From the forum thread about the chess Olympiad, copy everything from "Why not check" down to "the group stages.".

### Excerpt to read:
= Beginning of Section =

NickFaulks wrote: ↑Sun Apr 15, 2018 12:14 am
Chris Goodall wrote: ↑Sun Apr 15, 2018 12:06 am
Presumably those payments to FIDE are the reason Gold membership is dearer than Silver, though?
Why not check the numbers? Then you wouldn't have to presume.
Hey, 12:14am, you managed a whole day without sulking at me.
Jonathan Rogers wrote: ↑Sun Apr 15, 2018 9:33 am
Roger de Coverly wrote: ↑Sat Apr 14, 2018 9:45 pm
Chris Goodall wrote: ↑Sat Apr 14, 2018 2:37 pm
What is actually the point of finishing 9th in an Olympiad? Is it prestige?
That's somewhat higher than the football team managed in recent events.
I think there was a thread once which compared the respective performances.There had been a longish run of Olympiad and European performances equivalent to not even qualifying or going out at the group stages.
Financing the national teams has a long history. It didn't use to involve tapping the membership as it was covered by sponsorship and grants from UK governments. That's in plural because the Welsh and Scottish devolved governments have also supported national chess teams.

= End of Section =

(Pixel coordinate grounding data)
= Beginning of Section =

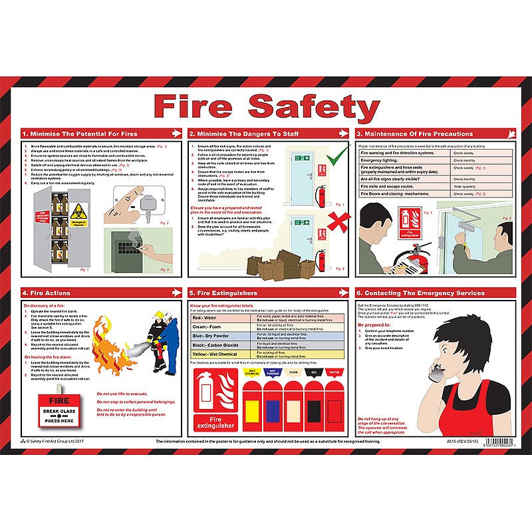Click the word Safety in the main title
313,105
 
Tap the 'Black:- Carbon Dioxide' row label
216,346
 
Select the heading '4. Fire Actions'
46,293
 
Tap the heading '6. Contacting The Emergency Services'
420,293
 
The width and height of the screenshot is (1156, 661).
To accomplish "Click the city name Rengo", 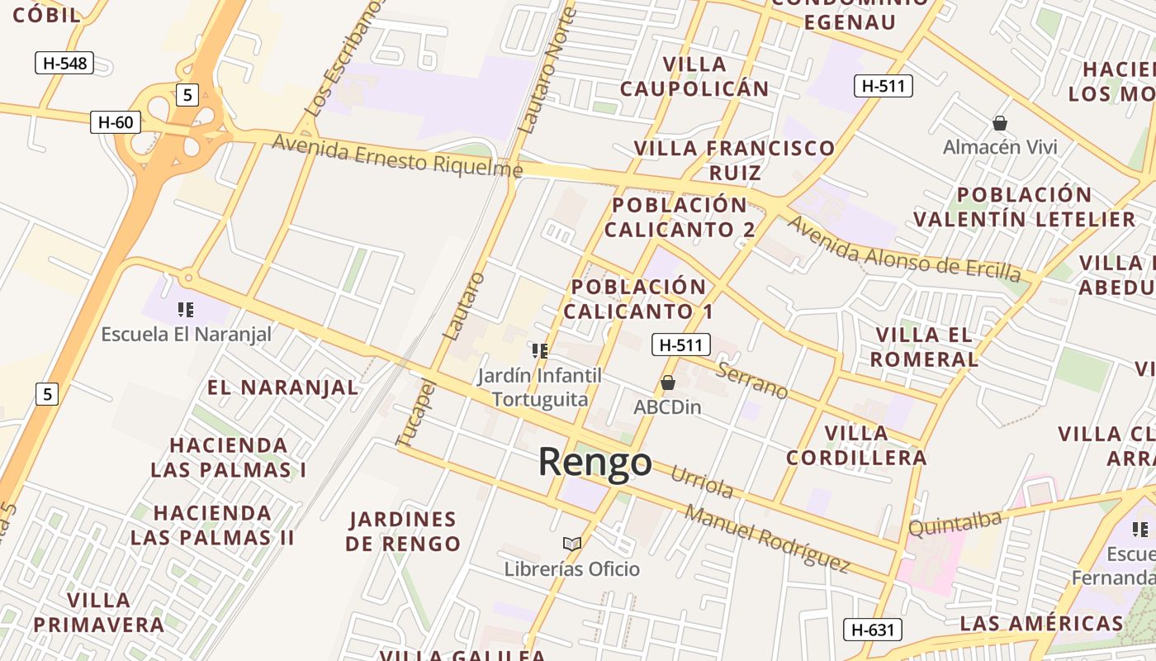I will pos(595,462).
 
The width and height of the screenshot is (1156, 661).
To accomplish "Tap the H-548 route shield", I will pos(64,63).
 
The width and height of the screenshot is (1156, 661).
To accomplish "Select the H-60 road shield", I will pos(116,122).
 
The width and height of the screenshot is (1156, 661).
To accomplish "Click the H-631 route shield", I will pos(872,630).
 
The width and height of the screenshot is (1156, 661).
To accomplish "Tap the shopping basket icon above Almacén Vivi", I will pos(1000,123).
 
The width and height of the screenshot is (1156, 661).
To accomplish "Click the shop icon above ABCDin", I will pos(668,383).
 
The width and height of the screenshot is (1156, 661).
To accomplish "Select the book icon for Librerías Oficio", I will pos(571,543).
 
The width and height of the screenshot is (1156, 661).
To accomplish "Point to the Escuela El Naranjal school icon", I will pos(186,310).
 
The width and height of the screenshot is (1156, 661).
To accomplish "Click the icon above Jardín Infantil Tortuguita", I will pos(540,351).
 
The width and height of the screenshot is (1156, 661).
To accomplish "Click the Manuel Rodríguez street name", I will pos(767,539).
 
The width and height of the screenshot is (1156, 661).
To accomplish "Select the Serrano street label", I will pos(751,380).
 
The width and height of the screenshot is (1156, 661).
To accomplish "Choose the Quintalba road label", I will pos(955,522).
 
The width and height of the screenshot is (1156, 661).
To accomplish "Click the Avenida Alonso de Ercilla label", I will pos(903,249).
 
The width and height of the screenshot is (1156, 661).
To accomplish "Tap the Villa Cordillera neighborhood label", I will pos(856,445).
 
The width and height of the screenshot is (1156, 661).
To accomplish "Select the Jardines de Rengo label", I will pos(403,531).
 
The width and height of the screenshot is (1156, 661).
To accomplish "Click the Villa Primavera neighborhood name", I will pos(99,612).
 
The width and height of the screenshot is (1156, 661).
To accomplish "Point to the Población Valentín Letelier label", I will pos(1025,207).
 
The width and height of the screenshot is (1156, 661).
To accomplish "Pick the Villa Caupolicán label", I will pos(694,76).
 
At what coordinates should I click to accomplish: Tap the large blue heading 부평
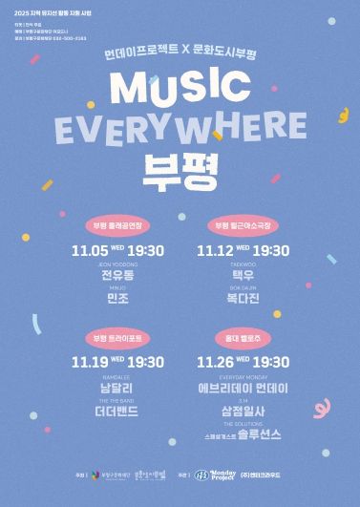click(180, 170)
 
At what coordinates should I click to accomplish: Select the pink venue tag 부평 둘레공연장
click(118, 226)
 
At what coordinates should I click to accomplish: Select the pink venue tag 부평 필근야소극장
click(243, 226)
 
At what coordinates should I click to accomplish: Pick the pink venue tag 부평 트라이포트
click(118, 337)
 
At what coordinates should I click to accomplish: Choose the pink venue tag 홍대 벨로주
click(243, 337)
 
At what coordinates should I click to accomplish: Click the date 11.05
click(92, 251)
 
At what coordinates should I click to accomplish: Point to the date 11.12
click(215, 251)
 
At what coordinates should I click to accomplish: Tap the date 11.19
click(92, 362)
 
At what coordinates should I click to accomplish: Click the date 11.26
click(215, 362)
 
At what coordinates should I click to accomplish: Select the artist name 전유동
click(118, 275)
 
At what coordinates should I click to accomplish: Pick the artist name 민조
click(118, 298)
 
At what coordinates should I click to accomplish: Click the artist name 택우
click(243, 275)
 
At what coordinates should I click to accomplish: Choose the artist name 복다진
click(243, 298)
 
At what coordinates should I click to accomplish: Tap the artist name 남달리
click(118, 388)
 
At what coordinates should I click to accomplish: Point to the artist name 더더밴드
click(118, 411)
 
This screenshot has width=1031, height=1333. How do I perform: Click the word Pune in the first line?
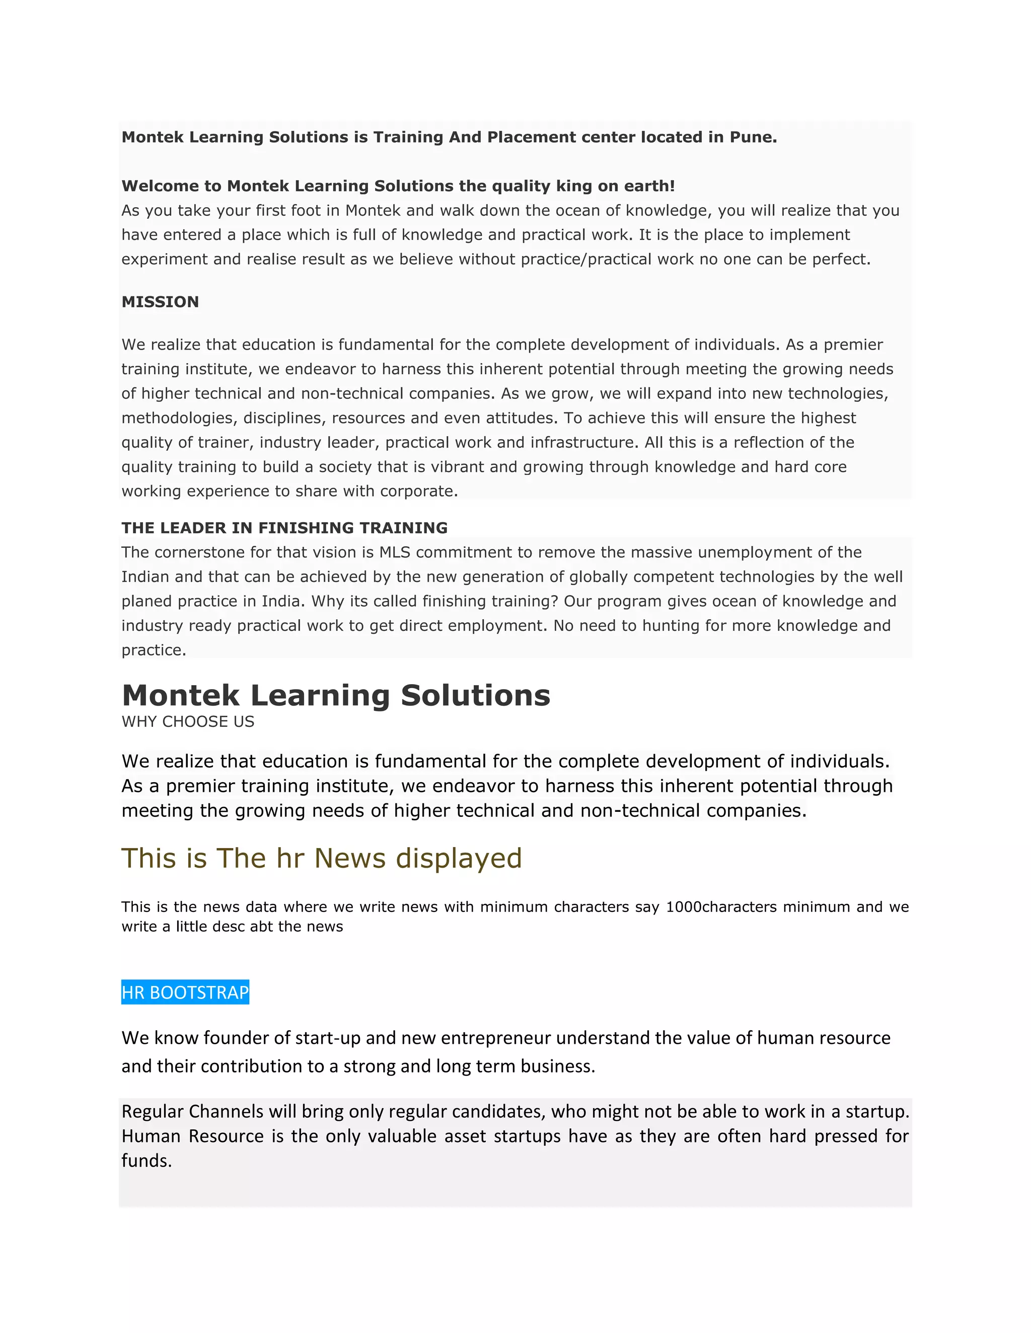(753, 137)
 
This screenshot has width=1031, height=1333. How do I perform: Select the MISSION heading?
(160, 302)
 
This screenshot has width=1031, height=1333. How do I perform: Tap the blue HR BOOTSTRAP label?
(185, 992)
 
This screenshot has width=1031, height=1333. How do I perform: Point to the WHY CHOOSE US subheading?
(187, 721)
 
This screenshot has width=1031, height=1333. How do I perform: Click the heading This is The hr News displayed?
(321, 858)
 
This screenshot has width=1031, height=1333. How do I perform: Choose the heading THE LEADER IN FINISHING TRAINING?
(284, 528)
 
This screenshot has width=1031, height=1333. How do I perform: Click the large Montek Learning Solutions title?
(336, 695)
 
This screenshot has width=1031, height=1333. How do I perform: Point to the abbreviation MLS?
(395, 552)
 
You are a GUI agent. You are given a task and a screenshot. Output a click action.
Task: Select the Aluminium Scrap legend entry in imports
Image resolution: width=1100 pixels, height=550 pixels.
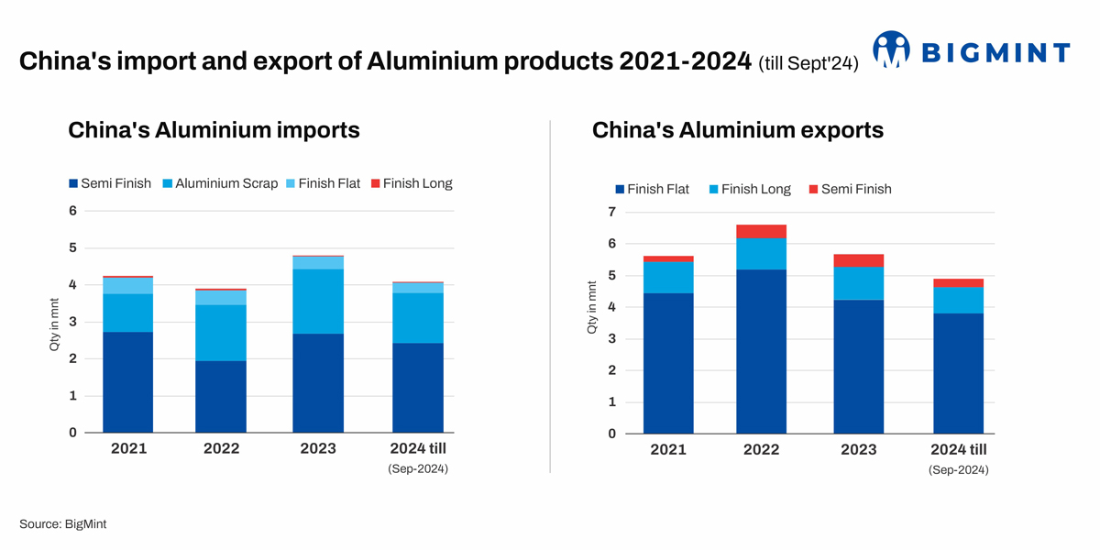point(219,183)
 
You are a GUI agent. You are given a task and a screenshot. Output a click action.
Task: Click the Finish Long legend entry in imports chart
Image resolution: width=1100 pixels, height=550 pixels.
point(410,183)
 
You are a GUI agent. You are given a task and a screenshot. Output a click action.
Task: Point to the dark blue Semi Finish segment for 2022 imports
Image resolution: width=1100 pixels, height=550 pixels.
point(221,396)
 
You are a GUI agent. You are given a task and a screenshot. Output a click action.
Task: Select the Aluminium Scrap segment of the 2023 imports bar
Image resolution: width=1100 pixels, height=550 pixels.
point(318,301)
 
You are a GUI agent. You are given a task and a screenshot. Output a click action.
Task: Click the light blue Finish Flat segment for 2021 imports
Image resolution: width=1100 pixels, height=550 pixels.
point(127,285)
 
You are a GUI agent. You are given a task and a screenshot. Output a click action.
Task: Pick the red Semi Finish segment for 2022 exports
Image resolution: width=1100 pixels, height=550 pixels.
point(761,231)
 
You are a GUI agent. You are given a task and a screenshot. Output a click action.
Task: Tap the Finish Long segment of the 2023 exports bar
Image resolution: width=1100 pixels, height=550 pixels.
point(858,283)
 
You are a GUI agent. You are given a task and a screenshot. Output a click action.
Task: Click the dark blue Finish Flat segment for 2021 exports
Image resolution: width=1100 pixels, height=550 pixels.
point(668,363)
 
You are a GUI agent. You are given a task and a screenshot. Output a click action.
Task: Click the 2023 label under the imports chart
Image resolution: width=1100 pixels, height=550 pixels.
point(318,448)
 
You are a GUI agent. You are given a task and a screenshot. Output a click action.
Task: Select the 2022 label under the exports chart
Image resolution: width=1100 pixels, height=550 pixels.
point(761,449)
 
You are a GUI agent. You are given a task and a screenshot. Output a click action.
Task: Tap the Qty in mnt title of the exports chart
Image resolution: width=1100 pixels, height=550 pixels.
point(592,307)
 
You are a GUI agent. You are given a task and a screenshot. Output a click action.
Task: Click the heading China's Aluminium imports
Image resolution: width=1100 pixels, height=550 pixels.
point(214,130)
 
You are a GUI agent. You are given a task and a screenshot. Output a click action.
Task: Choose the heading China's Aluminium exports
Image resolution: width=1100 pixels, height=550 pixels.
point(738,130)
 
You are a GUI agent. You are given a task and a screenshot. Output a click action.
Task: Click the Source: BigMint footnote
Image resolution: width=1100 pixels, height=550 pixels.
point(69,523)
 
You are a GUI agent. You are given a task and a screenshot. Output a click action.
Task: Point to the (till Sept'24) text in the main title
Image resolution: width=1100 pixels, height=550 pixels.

= End of Section =

### Exercise result:
Why not check the numbers? Then you wouldn't have to presume.
Hey, 12:14am, you managed a whole day without sulking at me.
Jonathan Rogers wrote: ↑Sun Apr 15, 2018 9:33 am
Roger de Coverly wrote: ↑Sat Apr 14, 2018 9:45 pm
Chris Goodall wrote: ↑Sat Apr 14, 2018 2:37 pm
What is actually the point of finishing 9th in an Olympiad? Is it prestige?
That's somewhat higher than the football team managed in recent events.
I think there was a thread once which compared the respective performances.There had been a longish run of Olympiad and European performances equivalent to not even qualifying or going out at the group stages.